Instructions for the task
Pull out every line in the entries below that contains the word "Open".

Provided records
START

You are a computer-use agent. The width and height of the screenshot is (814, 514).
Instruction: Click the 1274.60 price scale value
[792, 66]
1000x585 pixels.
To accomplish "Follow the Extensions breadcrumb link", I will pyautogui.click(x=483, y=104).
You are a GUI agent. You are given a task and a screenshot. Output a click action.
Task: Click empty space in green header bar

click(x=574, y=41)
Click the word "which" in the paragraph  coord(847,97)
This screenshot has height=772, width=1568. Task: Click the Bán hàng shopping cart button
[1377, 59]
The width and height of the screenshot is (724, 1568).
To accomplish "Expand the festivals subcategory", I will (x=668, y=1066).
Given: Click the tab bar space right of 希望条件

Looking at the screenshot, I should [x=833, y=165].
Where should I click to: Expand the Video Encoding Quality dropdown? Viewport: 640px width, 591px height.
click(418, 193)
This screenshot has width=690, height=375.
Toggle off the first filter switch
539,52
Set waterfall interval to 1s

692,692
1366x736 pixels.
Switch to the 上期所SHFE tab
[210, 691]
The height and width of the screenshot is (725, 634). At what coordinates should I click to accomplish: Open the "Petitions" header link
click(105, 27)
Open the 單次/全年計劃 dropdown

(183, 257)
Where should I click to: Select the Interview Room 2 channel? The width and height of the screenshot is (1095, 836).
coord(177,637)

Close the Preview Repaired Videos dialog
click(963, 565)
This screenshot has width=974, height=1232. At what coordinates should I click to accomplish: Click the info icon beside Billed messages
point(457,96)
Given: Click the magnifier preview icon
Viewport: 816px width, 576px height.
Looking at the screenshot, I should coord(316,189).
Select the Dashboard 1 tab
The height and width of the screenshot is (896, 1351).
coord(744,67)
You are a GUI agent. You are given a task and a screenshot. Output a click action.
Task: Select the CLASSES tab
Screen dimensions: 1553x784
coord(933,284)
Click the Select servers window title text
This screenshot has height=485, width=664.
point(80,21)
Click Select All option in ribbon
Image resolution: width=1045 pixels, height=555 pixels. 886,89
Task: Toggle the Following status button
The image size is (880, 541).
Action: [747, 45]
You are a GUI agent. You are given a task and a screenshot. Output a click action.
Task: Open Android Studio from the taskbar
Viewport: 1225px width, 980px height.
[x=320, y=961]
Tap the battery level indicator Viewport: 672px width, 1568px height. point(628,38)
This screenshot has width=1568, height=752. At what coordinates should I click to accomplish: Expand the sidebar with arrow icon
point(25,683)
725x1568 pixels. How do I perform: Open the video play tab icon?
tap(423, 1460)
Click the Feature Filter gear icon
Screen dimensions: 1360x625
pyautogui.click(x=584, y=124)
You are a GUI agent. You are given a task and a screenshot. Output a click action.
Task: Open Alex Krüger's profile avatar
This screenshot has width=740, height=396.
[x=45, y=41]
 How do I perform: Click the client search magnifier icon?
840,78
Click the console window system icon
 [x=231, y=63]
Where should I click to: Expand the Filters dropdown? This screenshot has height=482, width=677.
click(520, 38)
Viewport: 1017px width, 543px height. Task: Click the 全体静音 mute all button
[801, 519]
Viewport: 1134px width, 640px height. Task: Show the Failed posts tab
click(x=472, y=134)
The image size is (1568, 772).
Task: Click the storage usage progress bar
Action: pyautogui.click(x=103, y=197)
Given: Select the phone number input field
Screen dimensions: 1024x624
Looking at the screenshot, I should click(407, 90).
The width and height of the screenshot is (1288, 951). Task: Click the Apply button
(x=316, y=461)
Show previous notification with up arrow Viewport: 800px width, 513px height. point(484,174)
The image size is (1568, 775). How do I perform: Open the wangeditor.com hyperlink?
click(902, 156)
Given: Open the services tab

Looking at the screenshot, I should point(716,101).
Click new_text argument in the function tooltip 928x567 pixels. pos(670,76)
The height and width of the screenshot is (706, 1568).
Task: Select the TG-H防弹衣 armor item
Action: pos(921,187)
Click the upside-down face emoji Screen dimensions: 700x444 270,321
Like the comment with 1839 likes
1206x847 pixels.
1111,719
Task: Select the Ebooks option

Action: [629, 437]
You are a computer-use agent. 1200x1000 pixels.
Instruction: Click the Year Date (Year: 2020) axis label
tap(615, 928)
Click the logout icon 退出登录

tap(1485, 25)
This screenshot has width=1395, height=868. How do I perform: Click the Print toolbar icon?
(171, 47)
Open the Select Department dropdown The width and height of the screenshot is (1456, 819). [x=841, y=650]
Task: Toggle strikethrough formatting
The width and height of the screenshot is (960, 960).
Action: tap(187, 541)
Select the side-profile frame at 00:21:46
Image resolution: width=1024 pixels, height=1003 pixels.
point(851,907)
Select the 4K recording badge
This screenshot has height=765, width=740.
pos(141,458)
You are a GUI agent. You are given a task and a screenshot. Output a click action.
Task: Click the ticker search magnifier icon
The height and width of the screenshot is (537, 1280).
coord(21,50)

END

Written response
The height and width of the screenshot is (725, 634). At what coordinates should I click to accomplish: Open the "Petitions" header link
Open the 單次/全年計劃 dropdown
Task: Open Android Studio from the taskbar
725x1568 pixels. How do I perform: Open the video play tab icon?
Task: Open Alex Krüger's profile avatar
The image size is (1568, 775). How do I perform: Open the wangeditor.com hyperlink?
Given: Open the services tab
Open the Select Department dropdown The width and height of the screenshot is (1456, 819). [x=841, y=650]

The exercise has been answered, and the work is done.